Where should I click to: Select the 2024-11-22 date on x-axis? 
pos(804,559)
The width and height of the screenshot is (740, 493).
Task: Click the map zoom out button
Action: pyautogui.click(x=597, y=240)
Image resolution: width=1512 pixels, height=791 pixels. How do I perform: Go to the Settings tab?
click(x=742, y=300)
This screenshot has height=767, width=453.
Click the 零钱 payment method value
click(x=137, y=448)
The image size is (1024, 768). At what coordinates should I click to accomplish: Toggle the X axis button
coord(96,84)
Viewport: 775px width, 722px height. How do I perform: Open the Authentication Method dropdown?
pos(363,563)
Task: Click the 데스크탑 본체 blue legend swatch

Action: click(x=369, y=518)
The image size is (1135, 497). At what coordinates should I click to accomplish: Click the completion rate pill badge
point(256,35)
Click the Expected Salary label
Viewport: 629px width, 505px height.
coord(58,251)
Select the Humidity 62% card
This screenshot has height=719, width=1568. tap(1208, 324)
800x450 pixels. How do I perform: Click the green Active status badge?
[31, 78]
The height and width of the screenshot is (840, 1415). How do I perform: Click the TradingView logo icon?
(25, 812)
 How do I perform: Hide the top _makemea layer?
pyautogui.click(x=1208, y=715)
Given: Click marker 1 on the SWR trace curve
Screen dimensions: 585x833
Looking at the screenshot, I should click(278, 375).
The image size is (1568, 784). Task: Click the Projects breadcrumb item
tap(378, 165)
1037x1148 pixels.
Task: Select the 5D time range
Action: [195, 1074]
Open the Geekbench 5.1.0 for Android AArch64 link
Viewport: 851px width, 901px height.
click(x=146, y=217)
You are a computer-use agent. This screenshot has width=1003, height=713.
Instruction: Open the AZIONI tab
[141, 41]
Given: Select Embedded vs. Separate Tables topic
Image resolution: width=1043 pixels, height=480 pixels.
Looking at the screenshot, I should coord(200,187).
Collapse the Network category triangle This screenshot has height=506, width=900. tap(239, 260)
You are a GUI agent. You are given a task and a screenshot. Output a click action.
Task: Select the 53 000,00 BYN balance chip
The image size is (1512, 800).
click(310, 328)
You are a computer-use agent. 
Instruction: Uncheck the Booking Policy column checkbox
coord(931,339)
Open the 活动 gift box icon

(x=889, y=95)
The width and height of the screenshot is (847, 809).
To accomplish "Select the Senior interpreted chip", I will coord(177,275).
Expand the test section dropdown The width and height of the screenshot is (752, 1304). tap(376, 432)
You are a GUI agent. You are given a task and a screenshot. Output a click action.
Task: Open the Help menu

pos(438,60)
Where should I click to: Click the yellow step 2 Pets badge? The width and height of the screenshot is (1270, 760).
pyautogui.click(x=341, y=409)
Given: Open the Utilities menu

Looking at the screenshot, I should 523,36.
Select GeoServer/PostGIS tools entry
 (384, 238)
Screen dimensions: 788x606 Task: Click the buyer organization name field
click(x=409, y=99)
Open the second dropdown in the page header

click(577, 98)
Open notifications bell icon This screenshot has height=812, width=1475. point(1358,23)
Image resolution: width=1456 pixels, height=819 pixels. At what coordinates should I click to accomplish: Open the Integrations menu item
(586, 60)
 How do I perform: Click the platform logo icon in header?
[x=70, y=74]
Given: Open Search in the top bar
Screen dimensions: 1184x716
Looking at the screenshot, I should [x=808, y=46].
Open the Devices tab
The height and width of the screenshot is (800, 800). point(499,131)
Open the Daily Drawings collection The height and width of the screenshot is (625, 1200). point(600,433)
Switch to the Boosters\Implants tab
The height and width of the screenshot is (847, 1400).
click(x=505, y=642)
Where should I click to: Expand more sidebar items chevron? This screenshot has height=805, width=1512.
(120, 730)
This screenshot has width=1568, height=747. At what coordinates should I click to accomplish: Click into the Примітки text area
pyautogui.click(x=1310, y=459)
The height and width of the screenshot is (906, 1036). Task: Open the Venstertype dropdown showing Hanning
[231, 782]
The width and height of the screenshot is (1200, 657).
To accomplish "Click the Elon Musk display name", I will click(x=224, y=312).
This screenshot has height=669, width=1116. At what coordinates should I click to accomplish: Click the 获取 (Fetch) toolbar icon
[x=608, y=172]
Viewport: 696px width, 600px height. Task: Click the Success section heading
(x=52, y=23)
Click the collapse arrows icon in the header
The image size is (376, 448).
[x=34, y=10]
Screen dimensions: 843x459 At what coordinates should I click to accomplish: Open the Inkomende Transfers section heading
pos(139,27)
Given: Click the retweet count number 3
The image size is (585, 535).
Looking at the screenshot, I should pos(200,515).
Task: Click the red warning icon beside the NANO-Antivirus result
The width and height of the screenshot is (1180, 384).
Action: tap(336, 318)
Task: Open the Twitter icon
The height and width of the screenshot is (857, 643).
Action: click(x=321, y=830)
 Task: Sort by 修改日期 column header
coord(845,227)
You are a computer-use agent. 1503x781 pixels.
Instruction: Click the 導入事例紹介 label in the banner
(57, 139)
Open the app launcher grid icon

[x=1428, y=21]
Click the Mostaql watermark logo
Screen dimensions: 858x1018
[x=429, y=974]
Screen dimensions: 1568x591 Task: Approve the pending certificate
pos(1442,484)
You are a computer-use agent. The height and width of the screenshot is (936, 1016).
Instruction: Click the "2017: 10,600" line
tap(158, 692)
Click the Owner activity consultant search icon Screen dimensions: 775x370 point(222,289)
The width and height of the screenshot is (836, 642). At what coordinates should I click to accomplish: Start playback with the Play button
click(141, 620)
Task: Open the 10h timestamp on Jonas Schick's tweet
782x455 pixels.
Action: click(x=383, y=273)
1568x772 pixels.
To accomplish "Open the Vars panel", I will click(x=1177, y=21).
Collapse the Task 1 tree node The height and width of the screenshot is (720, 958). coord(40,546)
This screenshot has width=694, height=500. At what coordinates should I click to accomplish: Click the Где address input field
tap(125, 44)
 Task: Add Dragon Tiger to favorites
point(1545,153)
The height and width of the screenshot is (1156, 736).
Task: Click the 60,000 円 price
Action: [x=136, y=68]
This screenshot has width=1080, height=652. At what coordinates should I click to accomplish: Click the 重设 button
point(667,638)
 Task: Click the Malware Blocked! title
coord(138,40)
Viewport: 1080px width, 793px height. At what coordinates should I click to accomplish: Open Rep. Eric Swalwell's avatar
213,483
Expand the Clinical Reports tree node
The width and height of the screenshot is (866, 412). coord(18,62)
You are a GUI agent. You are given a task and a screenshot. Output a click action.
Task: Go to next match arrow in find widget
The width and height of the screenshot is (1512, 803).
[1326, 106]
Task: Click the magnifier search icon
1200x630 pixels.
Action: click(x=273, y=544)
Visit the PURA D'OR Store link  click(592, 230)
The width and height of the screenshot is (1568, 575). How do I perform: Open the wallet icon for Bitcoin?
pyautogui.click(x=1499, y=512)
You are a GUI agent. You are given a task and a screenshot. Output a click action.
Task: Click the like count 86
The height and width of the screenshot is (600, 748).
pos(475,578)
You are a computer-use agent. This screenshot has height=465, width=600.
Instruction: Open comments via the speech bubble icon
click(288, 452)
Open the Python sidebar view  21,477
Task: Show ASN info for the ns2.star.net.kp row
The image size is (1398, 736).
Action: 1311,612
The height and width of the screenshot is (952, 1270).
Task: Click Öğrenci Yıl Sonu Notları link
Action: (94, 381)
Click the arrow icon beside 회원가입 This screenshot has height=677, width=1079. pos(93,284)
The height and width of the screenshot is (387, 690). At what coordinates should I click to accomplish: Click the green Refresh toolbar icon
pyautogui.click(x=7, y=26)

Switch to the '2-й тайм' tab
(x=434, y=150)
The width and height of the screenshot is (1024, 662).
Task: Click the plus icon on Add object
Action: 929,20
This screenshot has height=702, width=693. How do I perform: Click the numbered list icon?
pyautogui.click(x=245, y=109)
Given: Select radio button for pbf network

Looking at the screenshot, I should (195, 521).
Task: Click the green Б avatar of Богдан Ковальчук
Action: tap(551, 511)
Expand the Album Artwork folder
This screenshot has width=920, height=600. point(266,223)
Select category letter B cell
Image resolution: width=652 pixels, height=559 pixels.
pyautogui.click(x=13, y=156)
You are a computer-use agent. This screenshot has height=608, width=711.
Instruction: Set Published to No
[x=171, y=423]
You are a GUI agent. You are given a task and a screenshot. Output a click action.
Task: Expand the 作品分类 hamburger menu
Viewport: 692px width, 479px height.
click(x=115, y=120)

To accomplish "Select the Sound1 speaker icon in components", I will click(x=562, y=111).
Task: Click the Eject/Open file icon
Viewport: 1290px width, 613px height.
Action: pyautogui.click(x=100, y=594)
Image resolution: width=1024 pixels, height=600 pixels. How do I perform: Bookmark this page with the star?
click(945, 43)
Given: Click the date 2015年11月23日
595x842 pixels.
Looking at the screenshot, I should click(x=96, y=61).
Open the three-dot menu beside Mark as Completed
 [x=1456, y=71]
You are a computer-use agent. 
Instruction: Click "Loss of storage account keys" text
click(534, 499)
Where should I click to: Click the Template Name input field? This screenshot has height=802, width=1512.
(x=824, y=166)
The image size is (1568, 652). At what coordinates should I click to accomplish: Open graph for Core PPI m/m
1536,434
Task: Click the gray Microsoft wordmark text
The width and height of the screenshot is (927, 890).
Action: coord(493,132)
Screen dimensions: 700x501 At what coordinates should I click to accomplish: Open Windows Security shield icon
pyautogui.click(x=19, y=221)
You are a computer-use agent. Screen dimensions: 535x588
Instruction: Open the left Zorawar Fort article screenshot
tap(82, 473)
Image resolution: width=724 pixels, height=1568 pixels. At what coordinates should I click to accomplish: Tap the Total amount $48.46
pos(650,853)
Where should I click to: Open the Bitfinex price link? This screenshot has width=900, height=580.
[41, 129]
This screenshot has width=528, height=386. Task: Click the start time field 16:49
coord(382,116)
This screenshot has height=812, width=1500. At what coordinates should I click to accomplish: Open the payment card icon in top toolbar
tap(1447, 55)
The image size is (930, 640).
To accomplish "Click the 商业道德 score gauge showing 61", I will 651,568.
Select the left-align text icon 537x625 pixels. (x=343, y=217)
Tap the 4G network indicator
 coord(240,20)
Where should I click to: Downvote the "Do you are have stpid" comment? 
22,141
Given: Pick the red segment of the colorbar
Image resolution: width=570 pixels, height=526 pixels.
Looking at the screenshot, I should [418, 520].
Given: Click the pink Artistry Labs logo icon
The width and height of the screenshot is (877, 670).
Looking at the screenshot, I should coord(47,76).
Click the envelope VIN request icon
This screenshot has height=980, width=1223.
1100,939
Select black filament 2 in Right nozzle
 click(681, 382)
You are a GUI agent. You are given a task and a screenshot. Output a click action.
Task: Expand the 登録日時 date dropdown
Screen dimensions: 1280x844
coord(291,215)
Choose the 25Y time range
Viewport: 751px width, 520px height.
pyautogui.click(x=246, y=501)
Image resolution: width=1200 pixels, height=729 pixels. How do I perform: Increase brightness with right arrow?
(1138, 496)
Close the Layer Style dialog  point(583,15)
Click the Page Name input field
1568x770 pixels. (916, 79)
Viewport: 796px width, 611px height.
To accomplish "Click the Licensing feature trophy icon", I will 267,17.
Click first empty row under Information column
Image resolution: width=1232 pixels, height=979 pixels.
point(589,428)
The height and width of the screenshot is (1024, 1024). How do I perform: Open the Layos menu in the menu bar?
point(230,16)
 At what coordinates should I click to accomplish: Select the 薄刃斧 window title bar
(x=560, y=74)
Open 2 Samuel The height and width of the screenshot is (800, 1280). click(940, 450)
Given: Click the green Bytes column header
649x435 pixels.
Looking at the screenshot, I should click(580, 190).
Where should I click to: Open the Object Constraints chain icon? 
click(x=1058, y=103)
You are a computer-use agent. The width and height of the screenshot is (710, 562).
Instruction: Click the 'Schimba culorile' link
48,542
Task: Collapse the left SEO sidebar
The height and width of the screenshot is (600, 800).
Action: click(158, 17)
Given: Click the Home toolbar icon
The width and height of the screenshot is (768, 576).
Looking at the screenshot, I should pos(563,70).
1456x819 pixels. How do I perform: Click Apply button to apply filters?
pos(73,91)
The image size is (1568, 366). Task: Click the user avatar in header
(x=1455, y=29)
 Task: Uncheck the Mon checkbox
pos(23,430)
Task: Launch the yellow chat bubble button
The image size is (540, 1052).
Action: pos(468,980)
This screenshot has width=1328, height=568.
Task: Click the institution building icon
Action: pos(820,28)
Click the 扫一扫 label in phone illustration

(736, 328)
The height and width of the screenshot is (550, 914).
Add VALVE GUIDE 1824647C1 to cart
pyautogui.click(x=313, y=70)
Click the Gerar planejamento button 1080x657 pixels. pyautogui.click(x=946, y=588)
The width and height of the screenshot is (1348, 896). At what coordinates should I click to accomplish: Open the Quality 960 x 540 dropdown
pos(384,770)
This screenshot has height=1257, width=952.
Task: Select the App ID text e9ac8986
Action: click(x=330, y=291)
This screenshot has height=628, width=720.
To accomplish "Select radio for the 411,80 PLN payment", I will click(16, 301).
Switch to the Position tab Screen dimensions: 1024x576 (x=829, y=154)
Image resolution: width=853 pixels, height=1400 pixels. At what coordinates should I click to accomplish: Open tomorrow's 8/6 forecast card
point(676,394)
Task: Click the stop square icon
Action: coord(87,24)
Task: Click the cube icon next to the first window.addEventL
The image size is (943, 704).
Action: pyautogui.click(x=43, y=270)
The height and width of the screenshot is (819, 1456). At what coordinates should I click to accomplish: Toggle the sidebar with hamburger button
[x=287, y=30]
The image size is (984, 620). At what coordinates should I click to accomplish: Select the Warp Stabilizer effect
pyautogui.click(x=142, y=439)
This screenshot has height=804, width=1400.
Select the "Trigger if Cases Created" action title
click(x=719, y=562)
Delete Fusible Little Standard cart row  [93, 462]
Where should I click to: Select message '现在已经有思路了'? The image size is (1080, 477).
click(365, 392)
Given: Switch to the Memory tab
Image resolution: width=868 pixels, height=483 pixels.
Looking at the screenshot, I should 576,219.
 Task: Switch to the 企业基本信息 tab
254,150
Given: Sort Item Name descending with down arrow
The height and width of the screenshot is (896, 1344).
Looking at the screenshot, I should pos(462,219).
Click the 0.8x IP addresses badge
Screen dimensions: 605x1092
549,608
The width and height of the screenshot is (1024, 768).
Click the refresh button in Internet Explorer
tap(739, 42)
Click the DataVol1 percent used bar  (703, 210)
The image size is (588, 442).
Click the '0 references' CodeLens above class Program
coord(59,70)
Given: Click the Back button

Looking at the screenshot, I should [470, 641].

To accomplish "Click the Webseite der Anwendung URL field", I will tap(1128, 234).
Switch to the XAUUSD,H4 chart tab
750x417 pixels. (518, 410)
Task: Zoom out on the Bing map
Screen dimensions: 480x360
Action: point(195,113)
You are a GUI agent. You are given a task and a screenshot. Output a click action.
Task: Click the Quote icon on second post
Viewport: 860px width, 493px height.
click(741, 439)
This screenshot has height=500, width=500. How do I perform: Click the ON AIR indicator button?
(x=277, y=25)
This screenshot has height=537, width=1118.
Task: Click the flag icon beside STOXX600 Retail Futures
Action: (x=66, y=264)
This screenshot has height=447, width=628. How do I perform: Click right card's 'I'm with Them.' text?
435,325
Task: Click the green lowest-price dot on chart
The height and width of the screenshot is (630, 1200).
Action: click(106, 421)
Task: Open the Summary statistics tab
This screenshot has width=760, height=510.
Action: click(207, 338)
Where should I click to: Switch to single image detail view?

### ACTIVITY
Please return only the lines above, starting at the line that has "Click the Owner" and ending at the line that has "Click the arrow", keeping both and leaving each one unchanged.

### EXPECTED OUTPUT
Click the Owner activity consultant search icon Screen dimensions: 775x370 point(222,289)
The width and height of the screenshot is (836, 642). At what coordinates should I click to accomplish: Start playback with the Play button
click(141, 620)
Task: Open the 10h timestamp on Jonas Schick's tweet
782x455 pixels.
Action: click(x=383, y=273)
1568x772 pixels.
To accomplish "Open the Vars panel", I will click(x=1177, y=21).
Collapse the Task 1 tree node The height and width of the screenshot is (720, 958). coord(40,546)
This screenshot has width=694, height=500. At what coordinates should I click to accomplish: Click the Где address input field
tap(125, 44)
 Task: Add Dragon Tiger to favorites
point(1545,153)
The height and width of the screenshot is (1156, 736).
Task: Click the 60,000 円 price
Action: [x=136, y=68]
This screenshot has width=1080, height=652. At what coordinates should I click to accomplish: Click the 重设 button
point(667,638)
 Task: Click the Malware Blocked! title
coord(138,40)
Viewport: 1080px width, 793px height. At what coordinates should I click to accomplish: Open Rep. Eric Swalwell's avatar
213,483
Expand the Clinical Reports tree node
The width and height of the screenshot is (866, 412). coord(18,62)
You are a GUI agent. You are given a task and a screenshot. Output a click action.
Task: Go to next match arrow in find widget
The width and height of the screenshot is (1512, 803).
[1326, 106]
Task: Click the magnifier search icon
1200x630 pixels.
Action: click(x=273, y=544)
Visit the PURA D'OR Store link  click(592, 230)
The width and height of the screenshot is (1568, 575). How do I perform: Open the wallet icon for Bitcoin?
pyautogui.click(x=1499, y=512)
You are a GUI agent. You are given a task and a screenshot. Output a click action.
Task: Click the like count 86
The height and width of the screenshot is (600, 748).
pos(475,578)
You are a computer-use agent. This screenshot has height=465, width=600.
Instruction: Open comments via the speech bubble icon
click(288, 452)
Open the Python sidebar view  21,477
Task: Show ASN info for the ns2.star.net.kp row
The image size is (1398, 736).
Action: 1311,612
The height and width of the screenshot is (952, 1270).
Task: Click Öğrenci Yıl Sonu Notları link
Action: (94, 381)
Click the arrow icon beside 회원가입 This screenshot has height=677, width=1079. pos(93,284)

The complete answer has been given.